## PROBLEM STATEMENT:
Extend the post below about the cat-soiled rug and messy housemates, starting after its final sentence and keeping its voice.

This afternoon upon returning from a shopping trip we were assailed by the strong odder of one of the cats yet again pissing on the rug by the front door. I said "oof that's some serious stank!" and he said "What stink?"...

Normally this sort of thing would go back and forth like some annoying 10 year old's joke that ends with him walking away and me being solely responsible for the cleaning of the mess. NO MAN! Not this fucking time!

As soon as he said those words I was slammed hard in the face by every single time any man in my life played that stupid game with me, or outright ignored a mess claiming to "like it that way"... What I wanted to say to him was "then you pick that rug up and rub your whole god damned face real fucking good with it" but instead I yelled "STOP IT!!! IT'S NOT FUNNY TO PLAY STUPID!!"

He turned around, picked up the rug, and started the washer while I scrubbed the spot and checked for others.

So many of the men in my life have been perfectly fine with living in filth when they had no one to clean up after them... Since I was 15 years old hooking up with the chubby kid on New street all these little boys and men have been hoarders of filth who say things like "I know where everything is" "I feel liberated" "it'll just get dirty again anyway"...

## PROVIDED RECORDS:
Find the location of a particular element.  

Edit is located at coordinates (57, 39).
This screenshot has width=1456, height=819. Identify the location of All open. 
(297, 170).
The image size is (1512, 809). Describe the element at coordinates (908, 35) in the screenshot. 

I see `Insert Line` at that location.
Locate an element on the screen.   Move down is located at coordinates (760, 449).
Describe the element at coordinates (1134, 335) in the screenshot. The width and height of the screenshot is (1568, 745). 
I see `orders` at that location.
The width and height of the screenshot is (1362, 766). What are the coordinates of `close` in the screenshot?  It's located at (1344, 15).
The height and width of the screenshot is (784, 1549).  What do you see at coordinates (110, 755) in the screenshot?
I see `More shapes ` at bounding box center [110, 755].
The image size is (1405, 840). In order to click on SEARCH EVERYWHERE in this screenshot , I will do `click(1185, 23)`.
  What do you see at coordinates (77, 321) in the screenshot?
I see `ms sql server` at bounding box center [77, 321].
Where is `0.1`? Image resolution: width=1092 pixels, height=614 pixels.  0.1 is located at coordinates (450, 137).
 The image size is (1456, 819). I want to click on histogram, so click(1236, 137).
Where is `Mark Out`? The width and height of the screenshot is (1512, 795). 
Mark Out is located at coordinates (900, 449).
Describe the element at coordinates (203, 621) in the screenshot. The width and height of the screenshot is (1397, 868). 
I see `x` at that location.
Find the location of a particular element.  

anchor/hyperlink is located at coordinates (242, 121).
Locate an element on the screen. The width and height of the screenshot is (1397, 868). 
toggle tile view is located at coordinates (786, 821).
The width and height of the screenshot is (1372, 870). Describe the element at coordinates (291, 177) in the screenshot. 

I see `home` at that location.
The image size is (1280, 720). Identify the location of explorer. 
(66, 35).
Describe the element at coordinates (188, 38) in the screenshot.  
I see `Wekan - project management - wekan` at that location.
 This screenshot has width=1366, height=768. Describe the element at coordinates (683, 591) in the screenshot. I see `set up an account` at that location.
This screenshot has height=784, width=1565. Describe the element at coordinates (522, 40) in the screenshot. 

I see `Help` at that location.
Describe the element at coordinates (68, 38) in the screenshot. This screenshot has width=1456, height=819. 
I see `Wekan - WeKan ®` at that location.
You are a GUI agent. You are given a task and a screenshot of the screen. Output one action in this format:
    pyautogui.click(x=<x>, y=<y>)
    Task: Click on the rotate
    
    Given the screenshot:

## ANSWER TO THIS TASK:
I wasn't raised like that. My grandfather and grandmother always kept their homes tidy and maintained, and my mother MADE SURE I knew how to keep a home clean. I don't understand why I end up with such gross men. It feels like my whole life I've been cleaning up after someone else's spoiled little faggot.

Wait wait! that wasn't me using "faggot" as a general slur. I literally mean closeted gay/bisexual men, who abuse me for my displays of strength and Independence while they look to me as a mommy figure who takes care of the wittle baby's needs...

I ain't tryin' a do that shit anymore. You would think that a person "on the left hand path" as long as I have been wouldn't fall for that kinda shit in the first place, but I did and I might again. Why? Because I am used to it. I don't judge people by their flaws, what they can't do, what they've been through, or how they cope (or not) with their issues. I'm not going to cut a person loose because they have personal problems and want to unload their emotional burden on me. So yeah. That is my fault! I'm learning to be more judgemental trust me on that!

I ain't sure where I'm going with this but I'm sick of cleaning up after scumbags who call me worthless but can't do shit by themselves. I can not be devalued, belittled, berated, or abused more than I already have. There is in fact no lower point in the abyss, than where I have just past and I ain't going back there! The scars this journey have left are thick, but every one is a victory of Will over sorrow and self pity.

I might have my fucked up moments where I'm crying like Trisha Paytas on the kitchen floor, but at least I know myself well enough to admit that I am fucked up.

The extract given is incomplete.